Elvis Sandwich


  • 8 slices Meyer Heritage Duroc Pork bacon
  • 3 Bananas (small)
  • 1/4 cup Flour
  • 1/2 cup Blackberries
  • 3 tbsps Sugar
  • 1/2 Lemon (juiced)
  • 8 slices French bread
  • 1/4 cup Butter (softened)
  • 1/2 cup Peanut butter


1. Cook the bacon in a medium sized frying or sauté pan. Drain on paper towels.

2. Meanwhile, place the blackberries, sugar and lemon juice in a small pot and cook over medium heat until the berries give off their juice when mashed with a fork and sugar is dissolved. Stir and cook to desired thickness. Or use a tart blackberry jam.

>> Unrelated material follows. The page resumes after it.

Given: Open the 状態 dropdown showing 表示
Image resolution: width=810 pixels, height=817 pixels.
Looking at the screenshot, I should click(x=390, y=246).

3. Slice the bananas crosswise into 2-to-3-inch segments and then lengthwise into slices a little thicker than 1/4 inch. Dust the bananas with flour and fry in the bacon fat remaining in the sauté pan until golden brown.

4. Butter one side of each slice of bread. Spread 2 tablespoons of peanut butter on the other side of 4 of the slices. Layer bacon, bananas and 1 tablespoon of blackberry jam on top of the peanut butter. Top with the other slice of buttered bread with the butter facing out.

5. Wipe out the sauté pan and grill the sandwiches until golden brown.

6. Serve the sandwiches warm from the pan.